Assistindo agora a algumas cenas de surfing no Off, me deu vontade enorme de surfar (aprender).

Temos vontades. Que vontade você tem e ainda não realizou? Ser rico? Mas ser rico é apenas ter dinheiro. São os seis ou sete algarismos à esquerda de sua conta-corrente. Refiro-me (claro!) a realizar um projeto que sensibilize sua alma.

Eu sei, ser rico tocaria demais a sua alma quando você estivesse tomando vinho em Paris ou comendo uma pasta em Milão ou dentro de uma banheira de mármore em um belíssimo hotel em Dubai.

Mas ainda assim – como o ser rico dependem dos algarisos à esquerda -, que vontade ainda existe não realizada? Amor?

Mas amor (e não amar) depende do outro e da história criada por ambos, juntos. Sobre a essência do amor, cada vez me convenço de que – tirando os jovens adolescentes Romeu, 17 anos, e Julieta, 13 anos, e todos os demais adolescentes deste planeta – o amor é carência reprimida, se não houver a busca de realizar a vontade de ambos. Mesmo assim, ter vontade de realizar o amor é pequeno porque amar é o grande gesto da vida.

Eu entendo quão duro para quem ainda vive carente a falta do amor, como eu entendo para quem tem números à direta na conta-corrente e um sinal de menos no fim, e aquela cor vermelha em destaque, o quão ser rico justificaria demais o desejo de sê-lo.

Acho que vou surfar. Mas antes estou pensando nas desculpas para não surfar. O remédio das vontades que tomamos são as desculpas que nos convencem.

Eu amo a palavra vontade para ser honesto. Tenho pânico à palavra deculpas, e é a que eu mais uso. Parte, aliás, de nossa doença emocional vive nesta última palavra: desculpas. Desculpar-se a si mesmo é fechar portas da vida, né? Da própria vida.

Veja só. A desculpa de eu não ir surfar é não saber, estar acima do peso, morar em SP, não ter prancha, não ter tempo e, claro, não ter dinheiro. Devo arrumar outras aos poucos. Como das tantas outras desculpas de tantas inúmeras vontades sem realizar. Sendo a desculpa-mor a falta de dinheiro.

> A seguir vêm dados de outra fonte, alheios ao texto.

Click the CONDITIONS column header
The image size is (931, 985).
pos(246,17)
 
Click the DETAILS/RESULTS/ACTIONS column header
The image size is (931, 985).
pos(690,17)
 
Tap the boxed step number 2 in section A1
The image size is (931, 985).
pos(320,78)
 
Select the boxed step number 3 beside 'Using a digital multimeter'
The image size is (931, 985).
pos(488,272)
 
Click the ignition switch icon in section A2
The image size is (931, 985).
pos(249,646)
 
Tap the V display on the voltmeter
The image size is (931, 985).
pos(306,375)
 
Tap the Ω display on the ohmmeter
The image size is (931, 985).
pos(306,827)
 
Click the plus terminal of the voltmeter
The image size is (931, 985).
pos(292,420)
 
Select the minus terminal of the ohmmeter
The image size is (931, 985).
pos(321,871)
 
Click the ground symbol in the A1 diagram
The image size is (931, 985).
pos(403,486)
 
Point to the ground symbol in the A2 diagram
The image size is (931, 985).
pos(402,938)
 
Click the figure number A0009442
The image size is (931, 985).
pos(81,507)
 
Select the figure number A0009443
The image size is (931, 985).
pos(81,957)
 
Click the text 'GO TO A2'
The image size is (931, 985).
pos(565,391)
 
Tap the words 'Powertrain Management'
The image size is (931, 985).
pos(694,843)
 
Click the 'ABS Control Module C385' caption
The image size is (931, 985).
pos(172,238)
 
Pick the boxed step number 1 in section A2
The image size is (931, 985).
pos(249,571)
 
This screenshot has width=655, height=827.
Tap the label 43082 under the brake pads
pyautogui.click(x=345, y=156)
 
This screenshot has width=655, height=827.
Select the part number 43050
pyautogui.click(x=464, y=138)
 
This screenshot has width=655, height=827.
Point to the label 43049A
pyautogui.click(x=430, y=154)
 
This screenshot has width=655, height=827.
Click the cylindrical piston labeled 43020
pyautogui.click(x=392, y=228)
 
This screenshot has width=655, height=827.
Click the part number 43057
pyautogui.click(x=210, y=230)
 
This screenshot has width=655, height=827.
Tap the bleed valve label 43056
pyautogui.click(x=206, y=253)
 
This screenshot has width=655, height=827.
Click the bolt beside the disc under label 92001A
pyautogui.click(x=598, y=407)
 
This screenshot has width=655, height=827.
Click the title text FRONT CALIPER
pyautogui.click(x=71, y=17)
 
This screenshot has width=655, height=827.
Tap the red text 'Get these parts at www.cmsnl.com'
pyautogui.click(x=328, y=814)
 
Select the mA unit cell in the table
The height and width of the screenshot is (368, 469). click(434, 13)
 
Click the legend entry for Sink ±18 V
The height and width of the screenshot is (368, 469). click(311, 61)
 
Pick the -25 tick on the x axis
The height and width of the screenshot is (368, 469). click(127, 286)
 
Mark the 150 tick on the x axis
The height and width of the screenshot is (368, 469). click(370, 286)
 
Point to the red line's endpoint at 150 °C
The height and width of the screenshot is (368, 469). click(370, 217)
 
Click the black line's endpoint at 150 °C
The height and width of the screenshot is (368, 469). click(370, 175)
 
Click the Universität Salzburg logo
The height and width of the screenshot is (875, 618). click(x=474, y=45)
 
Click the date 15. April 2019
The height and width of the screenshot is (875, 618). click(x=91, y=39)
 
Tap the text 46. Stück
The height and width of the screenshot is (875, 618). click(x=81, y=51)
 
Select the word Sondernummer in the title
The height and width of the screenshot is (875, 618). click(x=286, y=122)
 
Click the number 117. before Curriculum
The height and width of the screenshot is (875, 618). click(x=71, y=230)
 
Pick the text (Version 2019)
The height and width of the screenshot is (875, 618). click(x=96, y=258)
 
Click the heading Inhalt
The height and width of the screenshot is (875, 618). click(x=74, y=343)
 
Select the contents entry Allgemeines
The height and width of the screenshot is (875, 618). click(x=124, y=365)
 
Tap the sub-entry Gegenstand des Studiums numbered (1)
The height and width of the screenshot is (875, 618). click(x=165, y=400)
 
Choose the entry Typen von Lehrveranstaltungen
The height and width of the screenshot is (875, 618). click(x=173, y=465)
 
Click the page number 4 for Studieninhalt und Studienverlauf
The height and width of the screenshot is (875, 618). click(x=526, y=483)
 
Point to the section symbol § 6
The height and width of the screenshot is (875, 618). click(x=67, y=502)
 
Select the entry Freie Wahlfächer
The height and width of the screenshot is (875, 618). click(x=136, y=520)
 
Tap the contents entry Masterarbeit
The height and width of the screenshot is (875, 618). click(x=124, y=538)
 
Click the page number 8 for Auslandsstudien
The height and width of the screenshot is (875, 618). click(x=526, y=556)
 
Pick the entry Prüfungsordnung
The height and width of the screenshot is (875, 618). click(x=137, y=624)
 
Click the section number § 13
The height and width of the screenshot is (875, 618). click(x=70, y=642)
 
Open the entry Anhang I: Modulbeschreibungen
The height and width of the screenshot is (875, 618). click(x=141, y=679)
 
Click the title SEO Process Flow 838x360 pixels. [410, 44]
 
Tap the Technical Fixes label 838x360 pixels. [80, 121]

Olha o perigo – para terminar -, que grande perigo de ser ou ficar rico de repente com vários números à esquerda em nossa conta-corrente. Neste momento percebemos o quão vazios somos, e aí os buracos de nossa existência viram poços sem fundo. E isto dói. Dói muito descobrir-se vazio. Muito mais do que a ilusão do amor e o sofrimento da carência. Nossos vazios emocionais. Aliás, cansei de pensar em surfar. Quero, na verdade, publicar mais um livro. Logo mais… E lutar por leitores. Sou carente deles porque eu os amo. Verdadeiramente.